**EXTRACT PROVIDED**
%%
In a new study on one of the most complex mental disorders known to man published in the journal Nature Genetics, researchers have uncovered over 22 locations in the human genome linked to the mental and brain disorder of schizophrenia, including 13 that are newly discovered, Red Orbit reports.

A disorder characterized by the breakdown of thought and emotional processes, symptoms of schizophrenia often include auditory and visual hallucinations, paranoia, delusions, and disorganized thought and speech patterns. The disorder has long been a public health concern across the world, as scientists try and understand the origins of the illness how to best treat it.

In the latest study, which included an analysis of a comprehensive genome-wide association study (GWAS) and similar reports, an international research team was led by Patrick F. Sullivan, MD, professor in the departments of Genetics and Psychiatry and director of the Center for Psychiatric Genomics at the University of North Carolina School of Medicine. Sullivan's team studied data from a Swedish national sample of over 5,000 cases of schizophrenia in addition to more than 6,200 controls, a total of 59,000 individuals involved, and what they uncovered was groundbreaking.

"If finding the causes of schizophrenia is like solving a jigsaw puzzle, then these new results give us the corners and some of the pieces on the edges," Sullivan said in a press release. "We've debated this for a century, and we are now zeroing in on answers."

Sullivan and his team identified the genes CACNA1C and CACNB2, which are critical to nerve cell functioning, as well as the 'micro-RNA 137' pathway, a genetic mechanism that regulates neuron development.

"What's really exciting about this is that now we can use standard, off-the-shelf genomic technologies to help us fill in the missing pieces," Sullivan said. "We now have a clear and obvious path to getting a fairly complete understanding of the genetic part of schizophrenia. That wouldn't have been possible five years ago."

Earlier this month, a similar study on the disease, published in the journal Neuron, revealed that the psychotic symptoms of schizophrenia are caused by a "faulty switch" in the brain which causes sufferers to confuse objective reality with their own internal thoughts and delusions.

"In our daily life, we constantly switch between our inner, private world and the outer, objective world," Lena Palaniyappan, a Nottingham University psychiatrist who co-led the study, explained to Reuters. "This switching action is enabled by the connections between the insula and frontal cortex. [But] this switch process appears to be disrupted in patients with schizophrenia."

As there is still so much left to understand about the brain, studies such as these are essential in paving the way for future research on dehabilitating mental and brain disorders such as schizophrenia and and related schizoeffective disorders.
%%
**RECORDS**
%%
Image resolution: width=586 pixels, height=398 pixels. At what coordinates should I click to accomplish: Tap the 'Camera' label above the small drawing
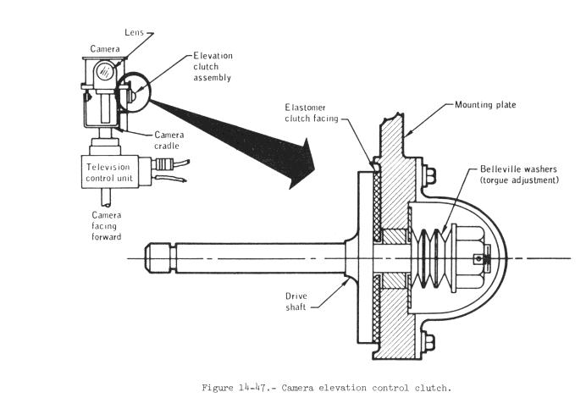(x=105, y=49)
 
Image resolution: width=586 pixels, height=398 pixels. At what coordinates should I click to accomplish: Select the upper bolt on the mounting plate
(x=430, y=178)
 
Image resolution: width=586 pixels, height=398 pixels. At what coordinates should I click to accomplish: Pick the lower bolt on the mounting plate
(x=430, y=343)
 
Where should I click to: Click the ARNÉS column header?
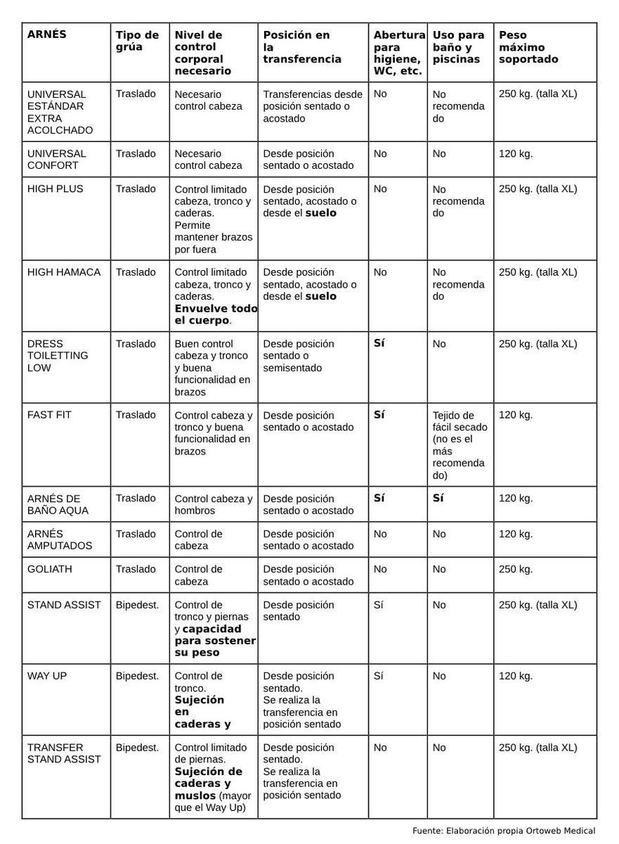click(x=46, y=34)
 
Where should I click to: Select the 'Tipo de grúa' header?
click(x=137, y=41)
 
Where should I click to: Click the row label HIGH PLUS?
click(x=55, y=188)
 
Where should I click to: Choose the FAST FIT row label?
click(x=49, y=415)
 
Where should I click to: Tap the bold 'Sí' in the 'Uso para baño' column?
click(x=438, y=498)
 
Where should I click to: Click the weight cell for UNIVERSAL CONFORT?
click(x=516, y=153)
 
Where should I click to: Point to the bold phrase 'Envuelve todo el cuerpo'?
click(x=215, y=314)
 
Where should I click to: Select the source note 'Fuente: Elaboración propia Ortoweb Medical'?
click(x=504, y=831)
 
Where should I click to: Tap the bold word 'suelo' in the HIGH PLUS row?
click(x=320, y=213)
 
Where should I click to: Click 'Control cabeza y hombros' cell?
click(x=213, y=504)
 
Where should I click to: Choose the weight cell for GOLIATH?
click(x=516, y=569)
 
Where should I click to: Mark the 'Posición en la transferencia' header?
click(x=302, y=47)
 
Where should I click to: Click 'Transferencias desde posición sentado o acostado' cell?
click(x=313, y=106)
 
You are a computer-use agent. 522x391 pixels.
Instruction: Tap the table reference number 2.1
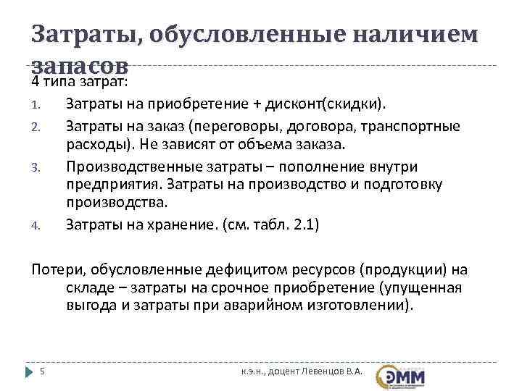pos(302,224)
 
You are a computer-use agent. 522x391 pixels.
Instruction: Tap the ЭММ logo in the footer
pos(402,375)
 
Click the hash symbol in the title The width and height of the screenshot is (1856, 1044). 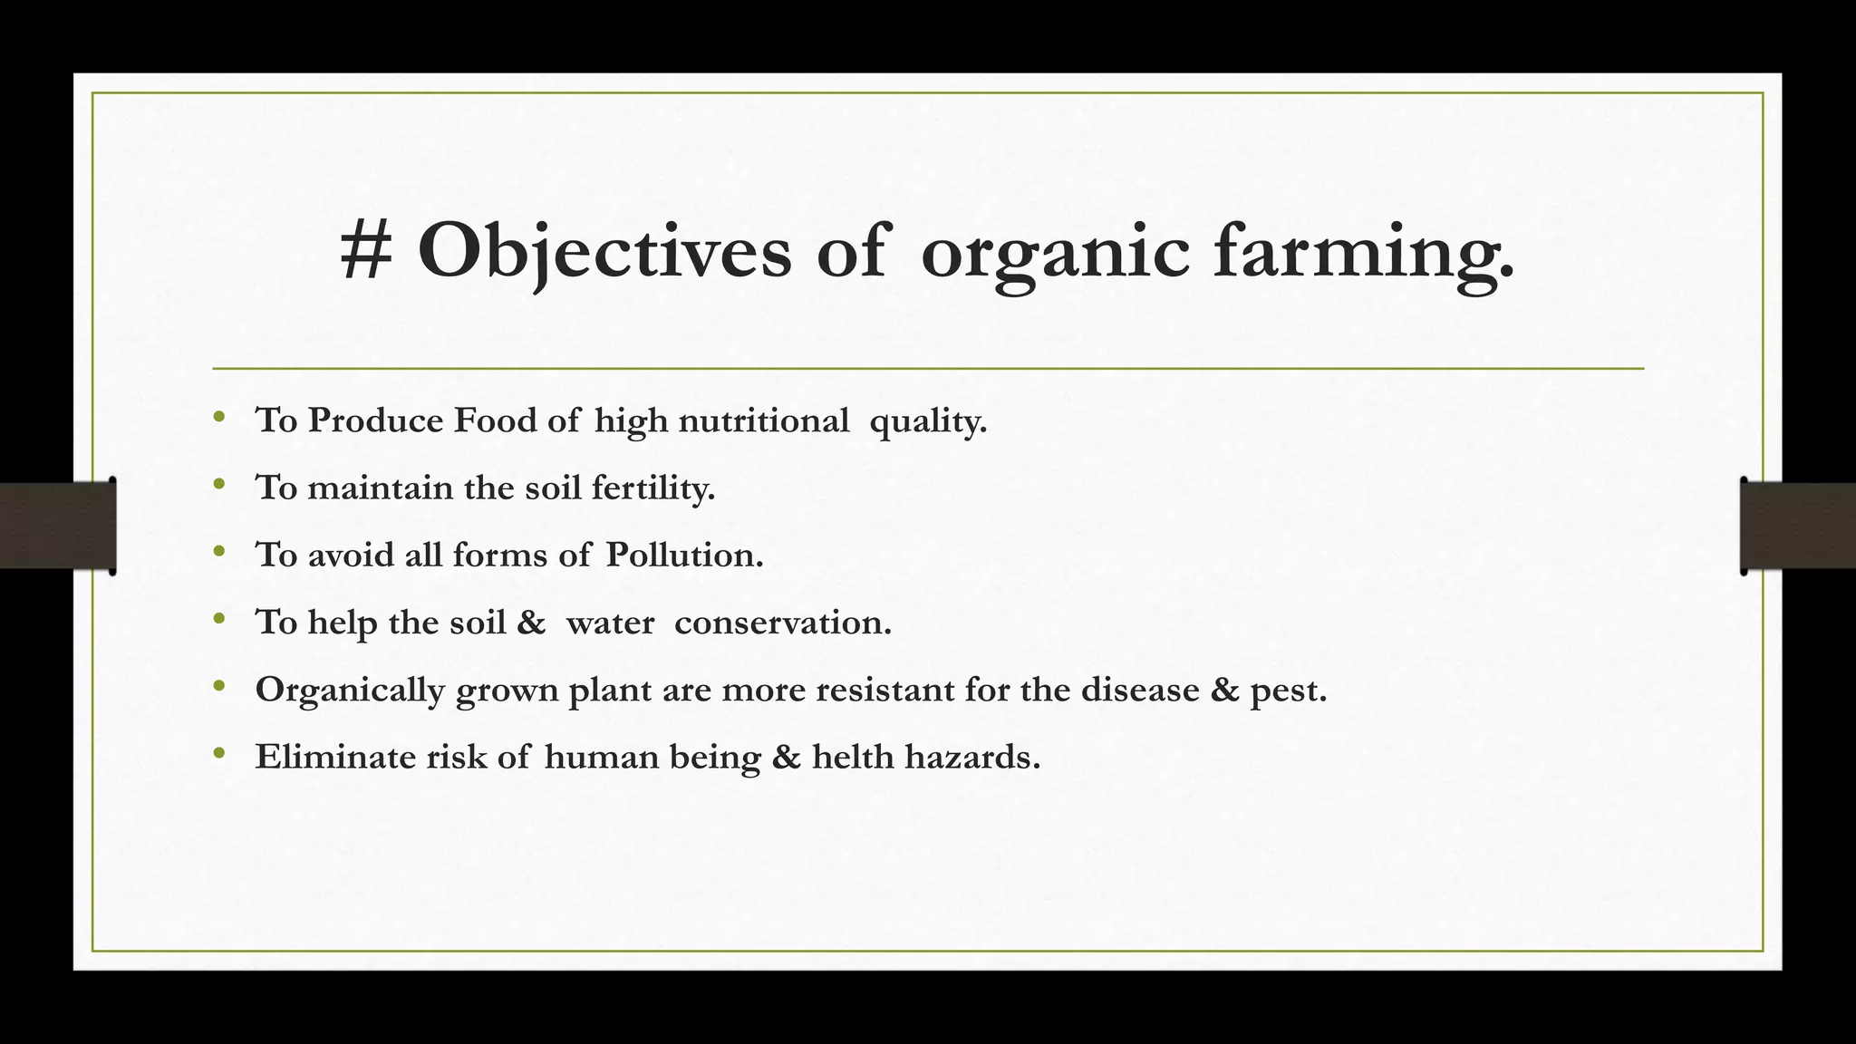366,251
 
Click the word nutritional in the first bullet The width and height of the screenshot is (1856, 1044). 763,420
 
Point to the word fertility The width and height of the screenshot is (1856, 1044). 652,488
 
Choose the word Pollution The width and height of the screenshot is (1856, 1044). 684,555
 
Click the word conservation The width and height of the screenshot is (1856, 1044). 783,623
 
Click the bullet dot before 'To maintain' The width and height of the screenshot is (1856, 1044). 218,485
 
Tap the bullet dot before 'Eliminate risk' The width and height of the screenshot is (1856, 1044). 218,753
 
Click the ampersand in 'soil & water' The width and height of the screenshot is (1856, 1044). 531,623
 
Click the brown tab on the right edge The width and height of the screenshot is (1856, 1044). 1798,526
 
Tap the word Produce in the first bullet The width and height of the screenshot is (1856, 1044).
%%
**WHAT THE TASK ASKS**
In the schizophrenia article, which journal published the study led by Patrick F. Sullivan? The data above come from a separate source and are unrelated to the schizophrenia article.

**SOLUTION TO THIS EXERCISE**
Nature Genetics